I am sure this problem has been addressed before, however, I could'nt get a
suitable solution to my problem. Hence I am posting here. Thanks a lot for
all your help.
The code I have is

Actually, this is probably not your code. (If it were, you would not
be able to compile it due to the syntax errors.) In the future, you
will get better responses if you use cut and paste instead of
retyping.
typedef struct Rec {
unsigned char msg[10];
unsigned long len;
} rec;

static rec rc;
const unsigned char * tmp;

const char* getRec(const char* buf)
{
memset(&rc,0,sizeof(rc));
memcpy(rc.msg, buffer, strlen(buf);

There is no buffer.
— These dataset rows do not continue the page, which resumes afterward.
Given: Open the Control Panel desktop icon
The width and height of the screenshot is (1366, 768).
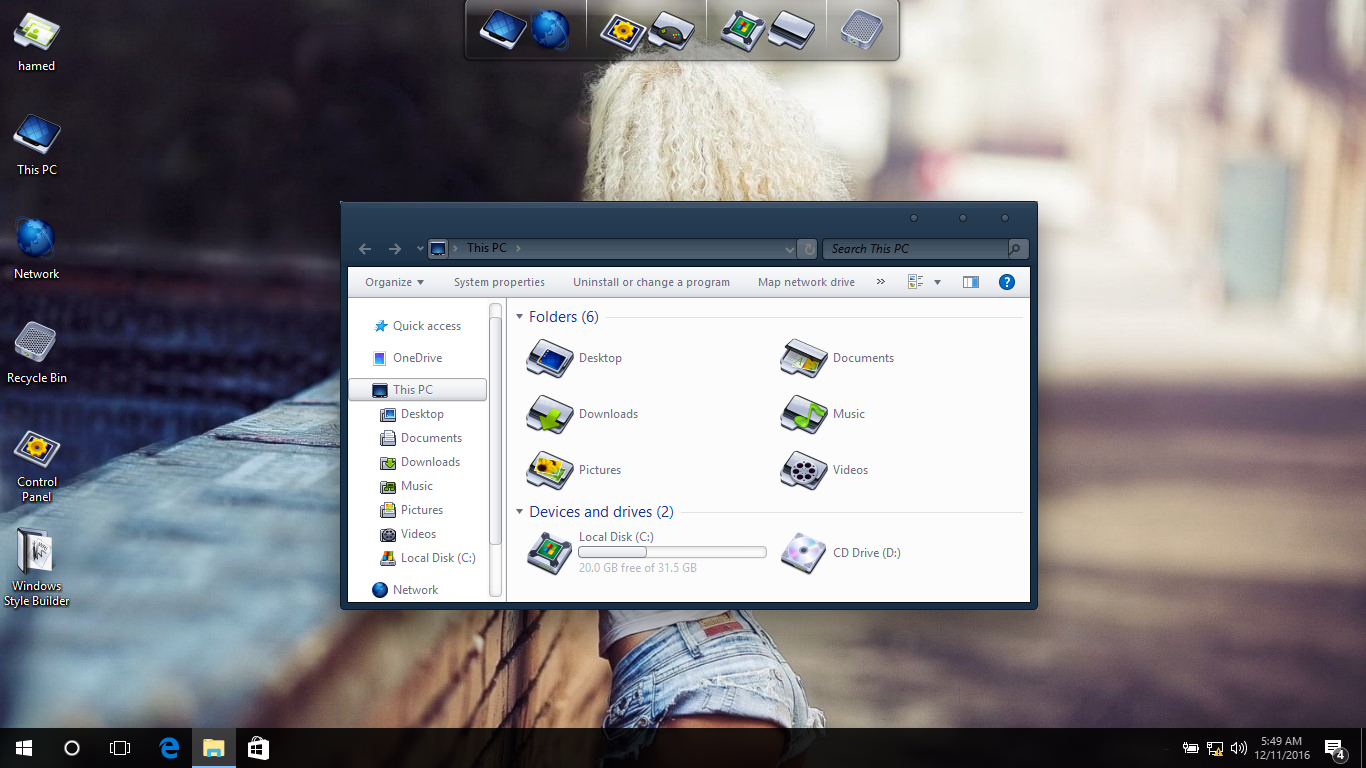Looking at the screenshot, I should (36, 451).
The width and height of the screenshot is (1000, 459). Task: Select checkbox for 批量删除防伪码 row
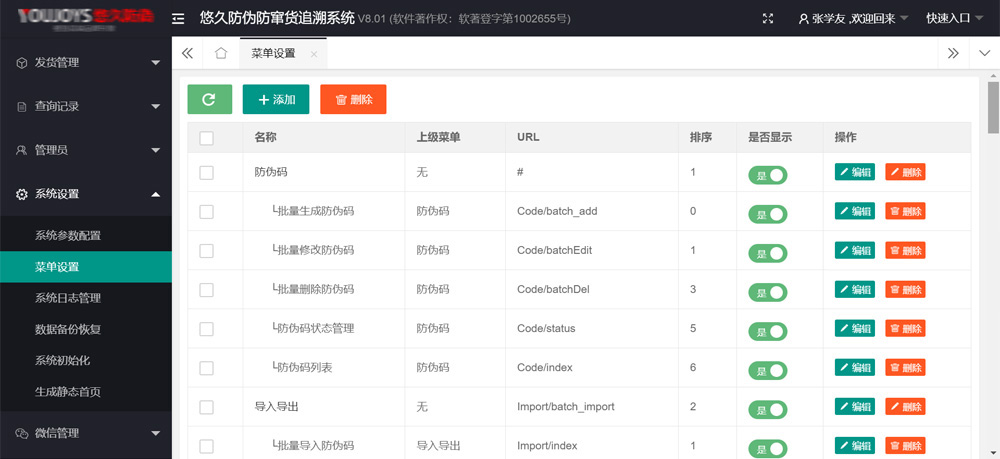coord(207,290)
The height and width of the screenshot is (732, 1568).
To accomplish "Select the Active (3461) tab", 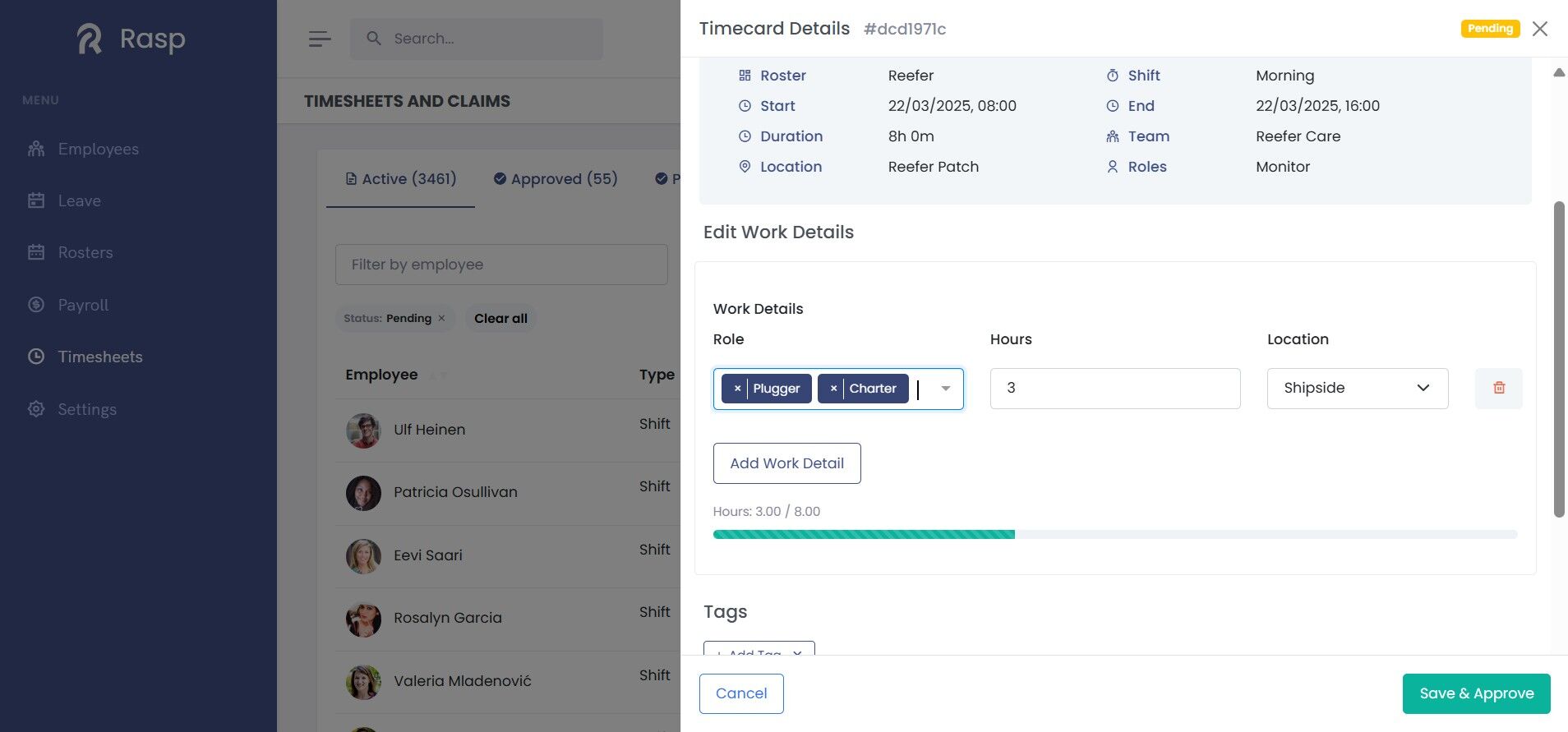I will click(400, 179).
Did you mean buf?

Is there some reason you didn't want to use strcpy?

Are you aware that this will copy all the characters including the
'\n' that fgets normally places in the buffer?
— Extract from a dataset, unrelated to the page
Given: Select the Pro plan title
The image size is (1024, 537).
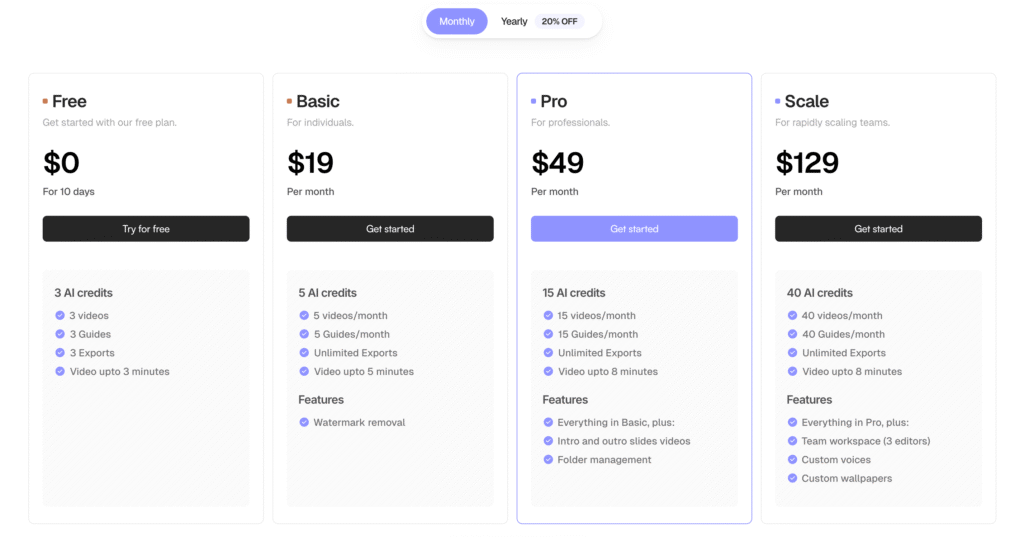Looking at the screenshot, I should pos(554,101).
rc.msg is only 10 characters. Your code does nothing to insure the
input will fit. If it doesn't, you invoke undefined behavior.
rc.len = strlen(buf);
return (const char *)&rc;
}

long convertCharToLong(const unsigned char *lVal)
{

Look up the strtol function in your reference.
......
}

void main()

main returns int period
{
long v1;
char stg[100];
char buffer[255];
memset(buffer,0,255);

Why bother since you will read into this array immediately.
printf("Enter a string: ");

Without a fflush(stdout), there is no guarantee that this will be
visible when the next statement executes.
fgets(buffer);

Did you forget a couple of parameters?
tmp = getRec(buffer);

tmp is declared as const unsigned char *. getRec returns a const
char*. These are not compatible without a cast.
memset(stg,0,100);

memcpy(stg, tmp, 10);
printf("1. STG VALUE --> (%s)\n", stg);

v1 = convertCharToLong(tmp+10);

tmp points to rc.msg. You have no idea what tmp+10 points to since
there could be padding in the struct after msg.
printf("2. LEN VALUE ---> (%ld)\n", v1);
}

The problem I have is writing the convertCharToLong function:
How do I convert the string I get from the offset, to a long value.

You are not getting a string from the offset. If you want to convert
the input to long, you should be using tmp (after ensuring it points
to an area long enough to hold the entire string).